Even on empty input the Started / Finished envelope fires so cleanup code is uniform.

Find events

The FindEvent union has three members. Find has no per-source scan loop — each discovered source produces exactly one record — so the sequence simplifies:

FindStarted → FindRecordEmitted* → FindFinished
  • FindStarted

  • FindRecordEmitted

  • FindFinished

Consumer recipes

Collect to a list (the MCP / TUI snapshot pattern)

import agentgrep
from agentgrep import events


def collect_records(home, query):
    return [
        event.record
        for event in agentgrep.iter_search_events(home, query)
        if isinstance(event, events.RecordEmitted)
    ]

Update a UI as events arrive (the Textual TUI pattern)

import asyncio
import agentgrep
from agentgrep import events


async def update_ui(home, query, render_record):
    def _drain() -> list[events.SearchEvent]:
        return list(agentgrep.iter_search_events(home, query))
    for event in await asyncio.to_thread(_drain):
        if isinstance(event, events.RecordEmitted):
            render_record(event.record)

For finer-grained live updates inside Textual, run the generator on a @work(thread=True)-decorated method and post a message per event rather than draining first.

Cancel mid-scan

Pass a SearchControl and flip its request_answer_now() flag to break out at the next per-record boundary:

control = agentgrep.SearchControl()

# … on a keypress / timeout / user action:
control.request_answer_now()

The generator still emits SearchFinished so cleanup runs.

Slice boundaries

This page documents Slice 1 — the sync iterator surface used by the CLI’s live streaming. Two follow-up slices are planned:

  • Slice 2: an aiter_search_events async wrapper that bridges the sync producer via a bounded asyncio.Queue and a thread- backed producer task. Cancellation propagates through CancelledError. The TUI moves to the async surface; the CLI keeps using the sync iterator.

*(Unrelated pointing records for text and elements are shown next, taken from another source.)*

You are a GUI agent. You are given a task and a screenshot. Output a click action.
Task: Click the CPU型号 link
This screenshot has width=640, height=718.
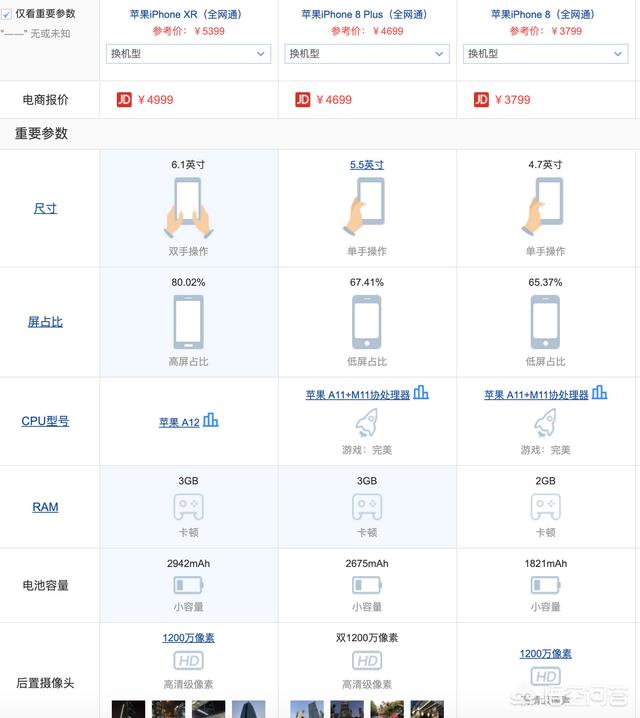[x=45, y=421]
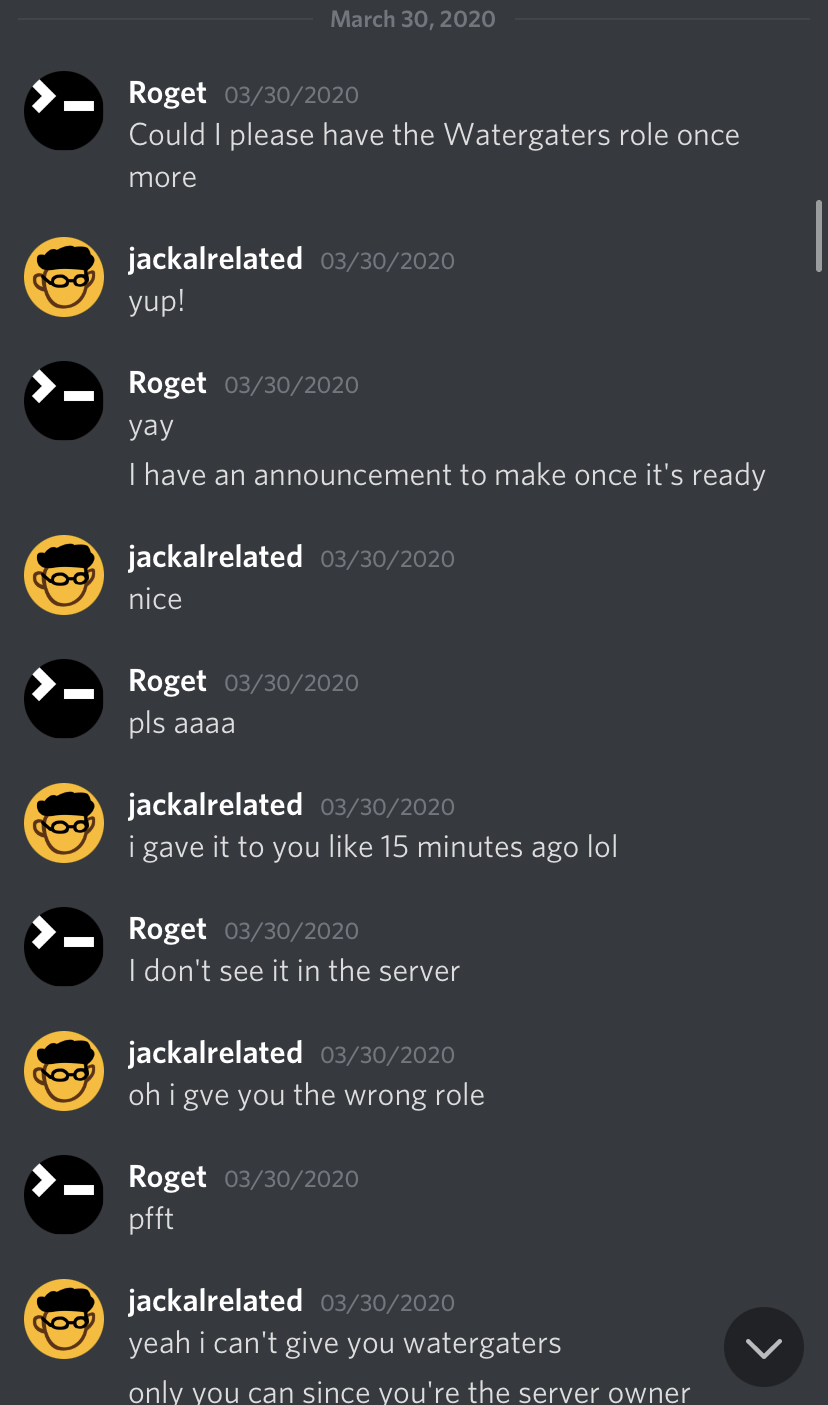Tap the jackalrelated username above "oh i gve you"
This screenshot has height=1405, width=828.
[x=216, y=1053]
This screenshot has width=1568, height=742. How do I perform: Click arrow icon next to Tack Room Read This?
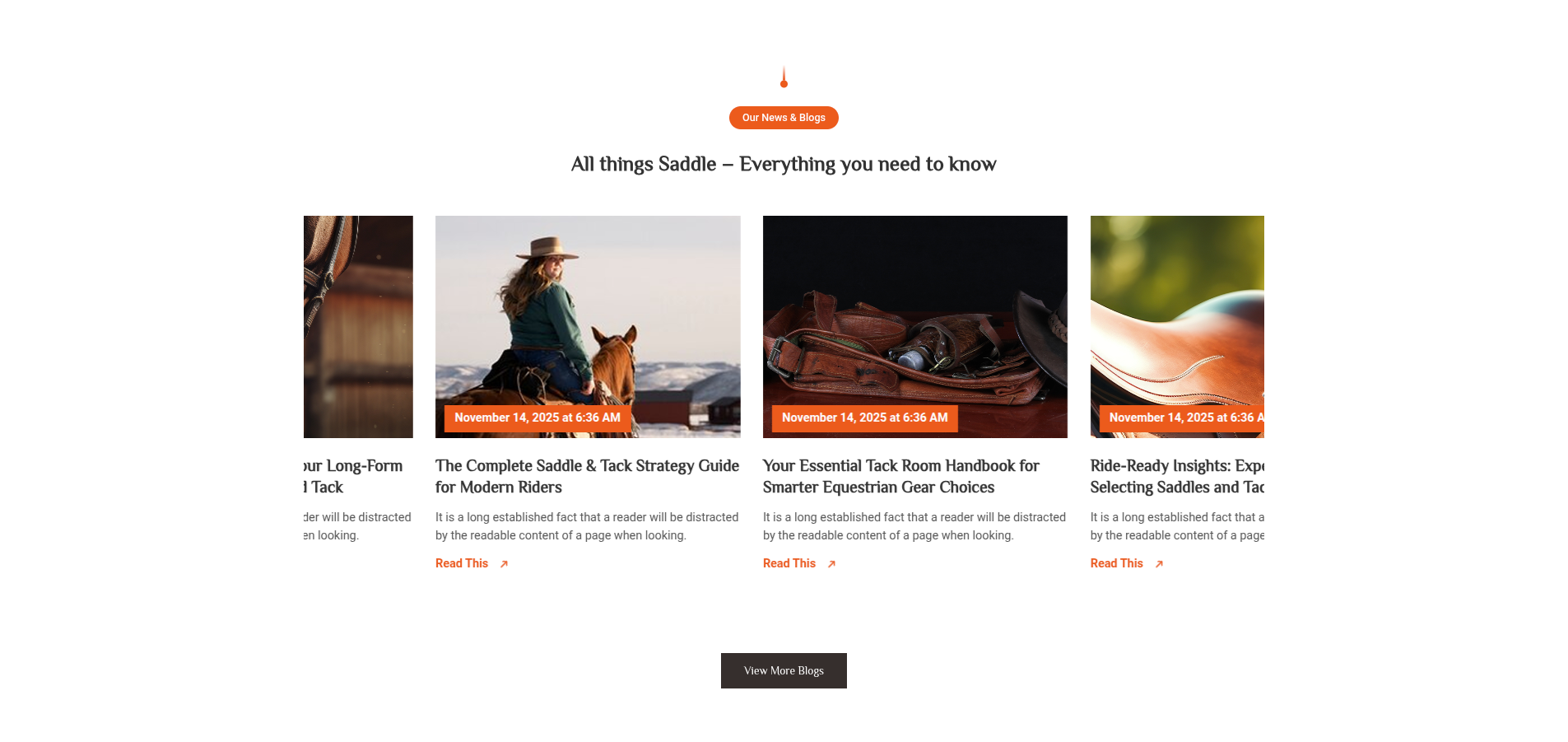click(x=831, y=564)
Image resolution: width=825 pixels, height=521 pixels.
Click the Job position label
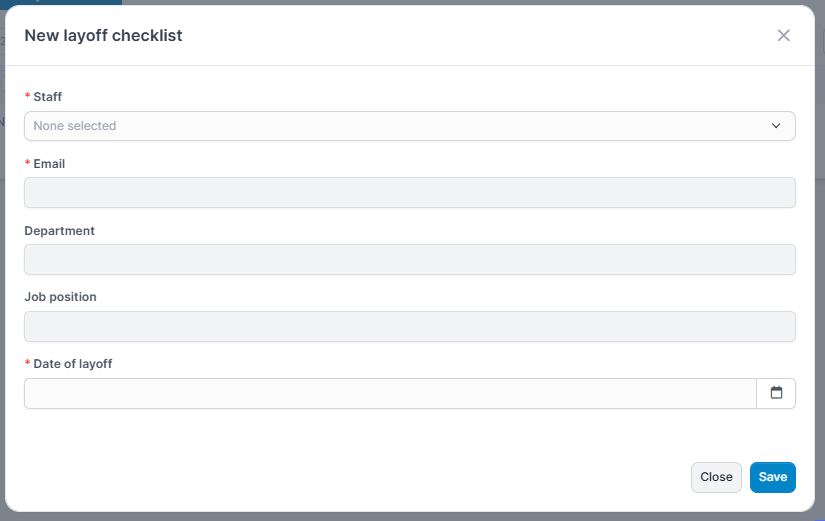point(60,297)
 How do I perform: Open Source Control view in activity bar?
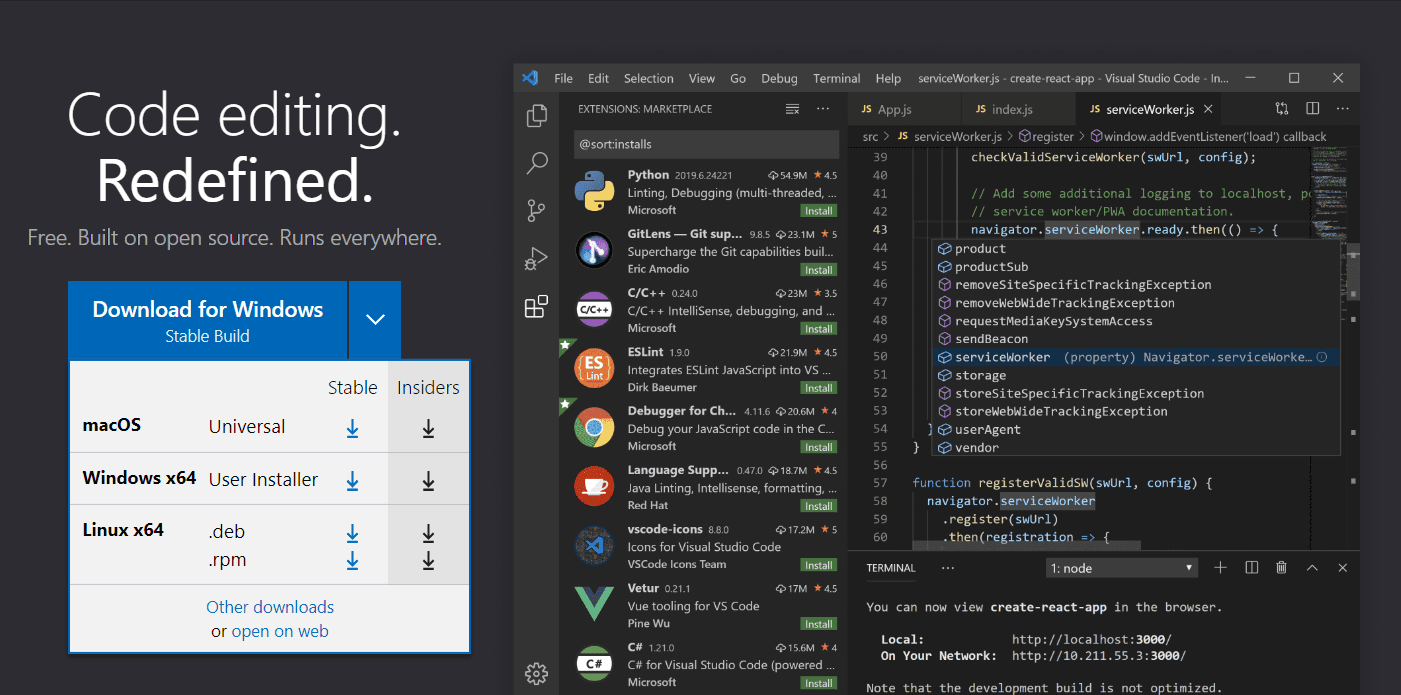(x=537, y=210)
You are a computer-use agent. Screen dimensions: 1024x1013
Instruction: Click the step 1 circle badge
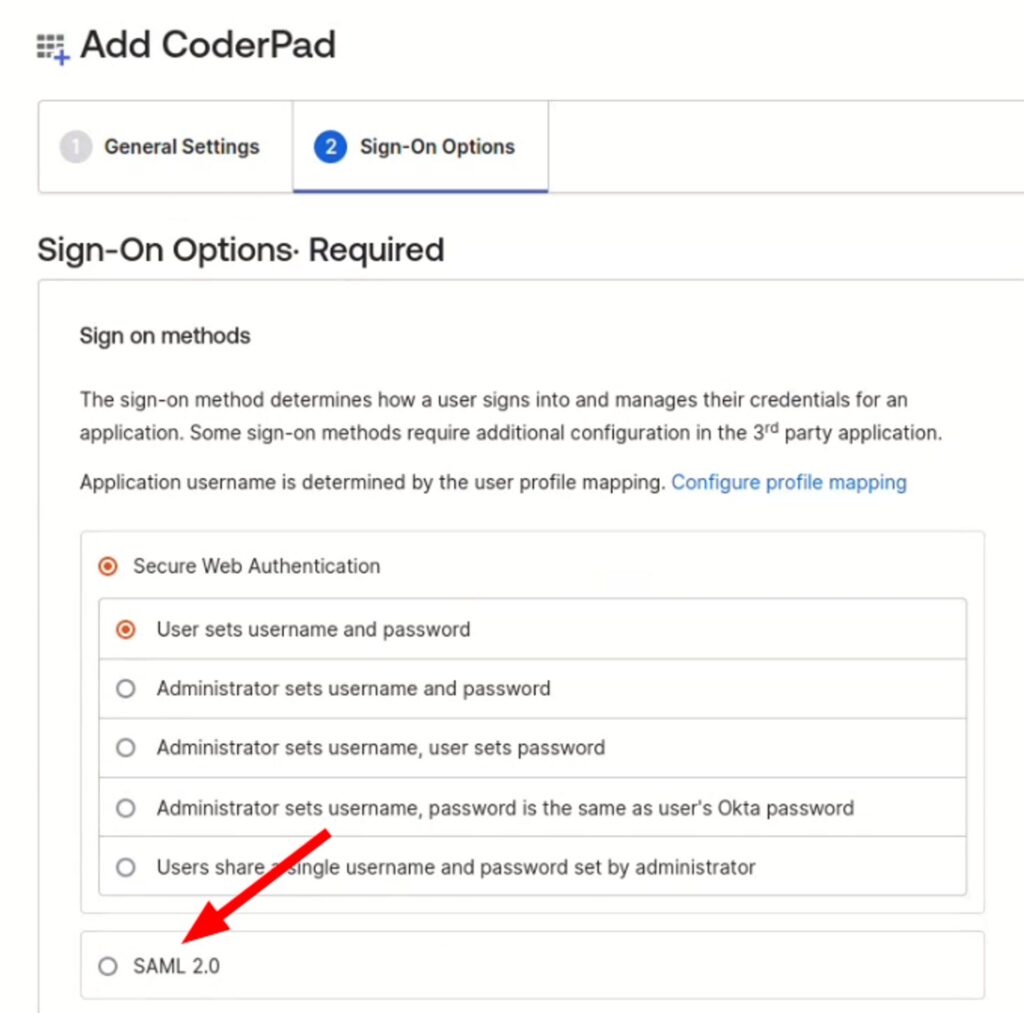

  • Slice 3: source-level parallelism via asyncio.TaskGroup over asyncio.to_thread(parse_source, src). Each source’s events merge into a single output stream via the queue. Cancellation propagates through task cancel.

Both slices preserve the public event surface — consumers written today continue to work without changes.

Reference

The events module’s full API is documented at agentgrep.events. The iterators are at agentgrep.iter_search_events() and agentgrep.iter_find_events().